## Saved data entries
::::::
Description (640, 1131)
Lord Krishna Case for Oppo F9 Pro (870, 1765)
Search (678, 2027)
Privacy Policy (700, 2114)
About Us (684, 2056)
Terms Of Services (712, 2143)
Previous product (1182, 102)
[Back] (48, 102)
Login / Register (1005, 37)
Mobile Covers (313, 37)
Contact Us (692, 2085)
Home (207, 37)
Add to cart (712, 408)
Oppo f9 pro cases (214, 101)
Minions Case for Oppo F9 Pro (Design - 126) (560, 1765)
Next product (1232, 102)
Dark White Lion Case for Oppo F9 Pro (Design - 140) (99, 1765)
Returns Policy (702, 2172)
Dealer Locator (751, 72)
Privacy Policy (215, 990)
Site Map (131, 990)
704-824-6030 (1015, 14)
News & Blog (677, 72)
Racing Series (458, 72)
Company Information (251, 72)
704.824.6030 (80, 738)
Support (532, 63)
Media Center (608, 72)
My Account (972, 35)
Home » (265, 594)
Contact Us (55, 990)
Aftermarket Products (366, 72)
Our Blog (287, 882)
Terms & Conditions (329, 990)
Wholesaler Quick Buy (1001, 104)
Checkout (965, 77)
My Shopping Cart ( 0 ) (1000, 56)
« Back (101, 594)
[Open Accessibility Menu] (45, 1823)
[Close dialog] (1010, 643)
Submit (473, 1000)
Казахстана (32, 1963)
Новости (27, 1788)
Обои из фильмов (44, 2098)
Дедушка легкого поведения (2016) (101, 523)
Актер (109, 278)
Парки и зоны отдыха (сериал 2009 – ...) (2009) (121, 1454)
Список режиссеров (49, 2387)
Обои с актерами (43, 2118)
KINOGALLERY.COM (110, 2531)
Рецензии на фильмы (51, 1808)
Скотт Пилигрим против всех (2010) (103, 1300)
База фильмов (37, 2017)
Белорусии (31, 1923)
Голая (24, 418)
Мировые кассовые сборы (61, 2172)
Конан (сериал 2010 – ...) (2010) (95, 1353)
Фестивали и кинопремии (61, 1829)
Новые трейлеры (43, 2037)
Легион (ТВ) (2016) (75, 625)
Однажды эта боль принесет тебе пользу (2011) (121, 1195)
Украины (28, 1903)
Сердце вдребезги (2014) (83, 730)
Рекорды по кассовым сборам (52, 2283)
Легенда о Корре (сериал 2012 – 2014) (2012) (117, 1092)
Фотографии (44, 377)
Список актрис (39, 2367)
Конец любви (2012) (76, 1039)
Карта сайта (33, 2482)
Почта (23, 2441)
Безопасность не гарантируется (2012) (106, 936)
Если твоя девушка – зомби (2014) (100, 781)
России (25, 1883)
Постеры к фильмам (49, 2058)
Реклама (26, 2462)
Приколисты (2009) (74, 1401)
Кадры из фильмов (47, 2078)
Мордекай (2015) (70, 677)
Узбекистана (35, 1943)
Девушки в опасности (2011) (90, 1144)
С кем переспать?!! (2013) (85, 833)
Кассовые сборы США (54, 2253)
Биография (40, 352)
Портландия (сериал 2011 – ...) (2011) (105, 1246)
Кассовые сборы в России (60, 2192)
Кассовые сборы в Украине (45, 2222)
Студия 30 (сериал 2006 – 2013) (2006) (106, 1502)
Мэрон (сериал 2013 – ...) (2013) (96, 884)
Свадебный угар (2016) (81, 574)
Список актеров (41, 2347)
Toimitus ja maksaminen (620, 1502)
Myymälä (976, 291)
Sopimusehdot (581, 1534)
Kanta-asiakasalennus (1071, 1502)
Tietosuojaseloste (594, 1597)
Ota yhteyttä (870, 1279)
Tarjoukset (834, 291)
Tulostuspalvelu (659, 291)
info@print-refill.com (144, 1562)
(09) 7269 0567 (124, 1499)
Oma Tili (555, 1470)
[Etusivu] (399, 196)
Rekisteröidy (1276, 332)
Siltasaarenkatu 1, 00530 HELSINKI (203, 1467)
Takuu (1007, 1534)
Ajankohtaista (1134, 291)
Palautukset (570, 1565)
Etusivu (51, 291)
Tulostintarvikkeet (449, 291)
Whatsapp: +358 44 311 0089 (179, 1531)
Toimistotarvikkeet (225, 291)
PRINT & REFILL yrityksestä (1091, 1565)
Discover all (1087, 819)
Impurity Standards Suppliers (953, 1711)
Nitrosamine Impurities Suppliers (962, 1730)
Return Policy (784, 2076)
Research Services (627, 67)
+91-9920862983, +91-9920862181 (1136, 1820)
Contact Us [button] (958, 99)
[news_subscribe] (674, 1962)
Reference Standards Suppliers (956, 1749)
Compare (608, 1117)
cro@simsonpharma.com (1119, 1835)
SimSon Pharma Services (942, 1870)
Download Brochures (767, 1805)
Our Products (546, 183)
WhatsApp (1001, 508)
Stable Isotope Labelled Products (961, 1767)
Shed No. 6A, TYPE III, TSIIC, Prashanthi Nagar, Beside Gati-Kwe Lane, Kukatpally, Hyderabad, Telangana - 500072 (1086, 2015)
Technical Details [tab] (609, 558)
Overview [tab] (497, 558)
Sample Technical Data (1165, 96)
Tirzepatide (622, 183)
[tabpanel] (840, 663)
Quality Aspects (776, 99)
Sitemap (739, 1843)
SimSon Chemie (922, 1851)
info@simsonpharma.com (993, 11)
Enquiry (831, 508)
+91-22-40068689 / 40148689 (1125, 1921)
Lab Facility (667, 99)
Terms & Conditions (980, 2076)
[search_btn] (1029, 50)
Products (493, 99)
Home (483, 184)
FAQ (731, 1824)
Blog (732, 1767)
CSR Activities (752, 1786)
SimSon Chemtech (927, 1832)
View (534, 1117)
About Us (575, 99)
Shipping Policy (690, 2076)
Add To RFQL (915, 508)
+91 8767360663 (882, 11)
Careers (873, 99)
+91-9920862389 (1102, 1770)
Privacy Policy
::::::
Return nothing but the lines from the top of the records above through the line that has "Our Blog (287, 882)". Keep each one exact.

## Result for this task
Description (640, 1131)
Lord Krishna Case for Oppo F9 Pro (870, 1765)
Search (678, 2027)
Privacy Policy (700, 2114)
About Us (684, 2056)
Terms Of Services (712, 2143)
Previous product (1182, 102)
[Back] (48, 102)
Login / Register (1005, 37)
Mobile Covers (313, 37)
Contact Us (692, 2085)
Home (207, 37)
Add to cart (712, 408)
Oppo f9 pro cases (214, 101)
Minions Case for Oppo F9 Pro (Design - 126) (560, 1765)
Next product (1232, 102)
Dark White Lion Case for Oppo F9 Pro (Design - 140) (99, 1765)
Returns Policy (702, 2172)
Dealer Locator (751, 72)
Privacy Policy (215, 990)
Site Map (131, 990)
704-824-6030 (1015, 14)
News & Blog (677, 72)
Racing Series (458, 72)
Company Information (251, 72)
704.824.6030 (80, 738)
Support (532, 63)
Media Center (608, 72)
My Account (972, 35)
Home » (265, 594)
Contact Us (55, 990)
Aftermarket Products (366, 72)
Our Blog (287, 882)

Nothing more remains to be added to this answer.